PANAMA CITY – The burgeoning US natural-gas industry is largely responsible for the high volume of shipments of liquefied natural gas (LNG) through the expanded Panama Canal, the waterway’s manager said Monday.
Nine percent of the more than 1,500 vessels – nearly six per day – that have transited the canal in the one year since the expansion was completed were carrying LNG, administrator Jorge Quijano said.
That number far exceeds the forecast made a decade ago at the start of the project to expand the inter-oceanic channel, when the United States “was not an exporter, but rather an importer of gas,” he said.
Prior to the expansion, the canal could not accommodate the tankers used to transport LNG.
Of the LNG shipments that move via the Panama Canal, 70 percent sail from a single plant on the US East Coast, Quijano said.
“Three additional plants will be opened (in the US) over the next two years, which means that there is a great possibility that liquefied natural gas (shipments) will grow to double what we are seeing today and possibly even to three times that,” the canal administrator said.

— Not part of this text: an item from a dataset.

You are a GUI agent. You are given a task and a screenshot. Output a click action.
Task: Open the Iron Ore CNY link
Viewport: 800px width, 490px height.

Thanks in part to the expansion, the Panama Canal Authority (known by the Spanish initials ACP) is on track to provide the Panamanian government with more than $1.6 billion in the current fiscal year, which ends Sept. 30, compared with $1.01 billion the previous year, Quijano said during a ceremony at the Cocoli Locks.
A 12.5 percent gain in revenue since October 2016 is attributable exclusively to the new locks, he said.
Container ships continue to represent the lion’s share of traffic through the canal, but volume has grown by less than expected as a result of a decline in global trade, the administrator said.
“We hope that economies continue recovering next year and we can see more container ships passing through the canal,” Quijano said.
Built by the US more than a century ago, the Panama Canal handles roughly 6 percent of the world’s trade.